Citicoline and Lion's Mane score evenly on the criteria we weight (goal breadth, legal accessibility, evidence depth). The conditionals below should drive the decision more than any aggregate score.
- → If your priority is stroke recovery, pick Citicoline.
- → If your priority is choline supply, pick Citicoline.
- → If your priority is nerve health, pick Lion's Mane.
- → If your priority is mood, pick Lion's Mane.

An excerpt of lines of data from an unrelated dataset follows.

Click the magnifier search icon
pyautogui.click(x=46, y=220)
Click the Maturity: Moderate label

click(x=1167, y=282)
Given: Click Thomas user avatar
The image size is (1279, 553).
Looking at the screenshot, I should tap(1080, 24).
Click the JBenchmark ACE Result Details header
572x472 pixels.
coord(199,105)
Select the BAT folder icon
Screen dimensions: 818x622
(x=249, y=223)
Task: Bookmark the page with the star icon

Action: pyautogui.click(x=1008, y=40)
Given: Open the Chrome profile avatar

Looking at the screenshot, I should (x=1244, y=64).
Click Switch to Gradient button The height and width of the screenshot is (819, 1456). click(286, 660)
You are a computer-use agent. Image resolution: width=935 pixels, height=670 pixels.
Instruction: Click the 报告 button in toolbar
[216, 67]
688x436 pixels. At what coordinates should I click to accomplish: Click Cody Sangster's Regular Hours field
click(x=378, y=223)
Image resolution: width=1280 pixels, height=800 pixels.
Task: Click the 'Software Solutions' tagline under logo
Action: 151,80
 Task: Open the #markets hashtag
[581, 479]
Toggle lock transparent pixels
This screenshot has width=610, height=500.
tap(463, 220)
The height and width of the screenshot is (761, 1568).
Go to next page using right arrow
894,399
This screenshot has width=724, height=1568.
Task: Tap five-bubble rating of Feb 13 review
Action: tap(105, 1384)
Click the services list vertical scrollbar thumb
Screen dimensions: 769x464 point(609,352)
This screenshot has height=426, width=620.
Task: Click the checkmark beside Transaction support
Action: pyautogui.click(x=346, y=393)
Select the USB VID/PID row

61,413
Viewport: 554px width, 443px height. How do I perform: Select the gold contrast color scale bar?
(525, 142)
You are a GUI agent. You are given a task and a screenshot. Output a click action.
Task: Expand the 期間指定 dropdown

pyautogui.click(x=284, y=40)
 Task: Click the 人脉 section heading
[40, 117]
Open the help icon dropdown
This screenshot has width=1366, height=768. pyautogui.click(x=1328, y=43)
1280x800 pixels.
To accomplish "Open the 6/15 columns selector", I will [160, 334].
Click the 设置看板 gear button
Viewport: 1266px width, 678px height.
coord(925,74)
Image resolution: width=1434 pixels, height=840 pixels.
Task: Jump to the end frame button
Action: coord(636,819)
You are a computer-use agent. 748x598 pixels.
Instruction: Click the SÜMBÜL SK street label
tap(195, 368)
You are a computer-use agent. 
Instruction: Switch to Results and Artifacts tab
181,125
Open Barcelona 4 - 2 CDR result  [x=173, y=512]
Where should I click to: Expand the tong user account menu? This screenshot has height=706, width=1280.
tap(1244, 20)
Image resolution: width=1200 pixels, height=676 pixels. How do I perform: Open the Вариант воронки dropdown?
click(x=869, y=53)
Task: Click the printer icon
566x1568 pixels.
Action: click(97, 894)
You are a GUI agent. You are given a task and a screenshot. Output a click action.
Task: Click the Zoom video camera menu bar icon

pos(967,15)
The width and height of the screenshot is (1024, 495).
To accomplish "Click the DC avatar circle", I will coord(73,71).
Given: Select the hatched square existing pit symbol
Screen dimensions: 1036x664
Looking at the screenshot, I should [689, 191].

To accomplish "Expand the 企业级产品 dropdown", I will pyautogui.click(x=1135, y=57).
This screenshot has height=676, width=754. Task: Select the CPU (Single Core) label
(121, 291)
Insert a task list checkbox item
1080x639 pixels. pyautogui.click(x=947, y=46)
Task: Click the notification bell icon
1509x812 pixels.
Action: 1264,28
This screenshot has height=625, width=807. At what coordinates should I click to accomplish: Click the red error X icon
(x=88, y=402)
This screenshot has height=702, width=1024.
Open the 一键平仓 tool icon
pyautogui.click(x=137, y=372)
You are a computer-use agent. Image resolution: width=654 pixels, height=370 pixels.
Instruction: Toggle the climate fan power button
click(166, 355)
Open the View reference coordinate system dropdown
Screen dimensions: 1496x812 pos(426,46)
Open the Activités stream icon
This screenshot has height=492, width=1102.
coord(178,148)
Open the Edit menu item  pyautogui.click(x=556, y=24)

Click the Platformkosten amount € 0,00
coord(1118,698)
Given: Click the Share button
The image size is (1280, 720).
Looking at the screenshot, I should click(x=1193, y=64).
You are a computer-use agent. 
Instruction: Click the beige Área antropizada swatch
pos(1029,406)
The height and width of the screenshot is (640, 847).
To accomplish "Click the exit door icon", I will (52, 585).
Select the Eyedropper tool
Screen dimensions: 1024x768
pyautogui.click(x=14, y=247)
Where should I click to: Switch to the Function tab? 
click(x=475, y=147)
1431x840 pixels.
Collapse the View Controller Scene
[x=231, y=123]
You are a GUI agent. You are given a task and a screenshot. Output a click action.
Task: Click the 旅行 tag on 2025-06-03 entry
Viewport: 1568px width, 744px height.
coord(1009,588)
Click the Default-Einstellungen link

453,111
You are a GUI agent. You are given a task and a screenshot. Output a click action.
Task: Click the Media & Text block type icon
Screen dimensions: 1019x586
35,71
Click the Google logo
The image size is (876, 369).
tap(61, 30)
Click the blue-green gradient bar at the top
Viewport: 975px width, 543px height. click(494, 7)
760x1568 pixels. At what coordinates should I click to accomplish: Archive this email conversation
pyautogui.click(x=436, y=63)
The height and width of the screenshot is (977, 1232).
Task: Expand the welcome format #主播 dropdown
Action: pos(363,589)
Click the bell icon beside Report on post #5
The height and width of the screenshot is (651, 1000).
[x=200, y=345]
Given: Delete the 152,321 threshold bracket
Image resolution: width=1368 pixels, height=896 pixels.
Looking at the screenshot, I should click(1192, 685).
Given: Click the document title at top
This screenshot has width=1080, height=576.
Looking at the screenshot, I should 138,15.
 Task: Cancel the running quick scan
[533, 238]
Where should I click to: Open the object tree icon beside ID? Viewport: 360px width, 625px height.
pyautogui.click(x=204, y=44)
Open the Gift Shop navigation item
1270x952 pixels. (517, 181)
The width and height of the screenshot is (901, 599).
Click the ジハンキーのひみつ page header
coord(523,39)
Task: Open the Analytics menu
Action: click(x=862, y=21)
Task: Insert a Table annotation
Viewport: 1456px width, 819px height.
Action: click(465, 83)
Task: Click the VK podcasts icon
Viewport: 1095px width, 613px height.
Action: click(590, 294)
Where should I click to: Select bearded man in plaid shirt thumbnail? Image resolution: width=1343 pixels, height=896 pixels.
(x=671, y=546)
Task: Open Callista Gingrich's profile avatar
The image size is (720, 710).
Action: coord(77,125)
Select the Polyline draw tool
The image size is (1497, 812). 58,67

Edge case: Half-lives differ materially (Citicoline ~56 hr vs Lion's Mane ~6 hr). Citicoline reaches steady state faster; Lion's Mane is easier to dial in if tolerability is uncertain.
Default choice: either is defensible. Citicoline edges out on goal breadth + legal accessibility; Lion's Mane is the right call if your priority sits in the goals listed above.
This verdict is generated from each compound's schema (goals, legal status, evidence outcomes, dosing route). It updates automatically as our compound data evolves; the deeper read sits on each individual compound page.
Common questions
What is the difference between Citicoline and Lion's Mane?
Citicoline and Lion's Mane differ in category (supplement vs natural), mechanism, and typical dosing. See the side-by-side table for full details.
Which has a longer half-life, Citicoline or Lion's Mane?
Citicoline half-life is 56 hours; Lion's Mane half-life is 6 hours.
Can you stack Citicoline with Lion's Mane?
Stack compatibility depends on mechanism overlap, legal status, and individual response. Check each compound page for specific interactions and contraindications before combining.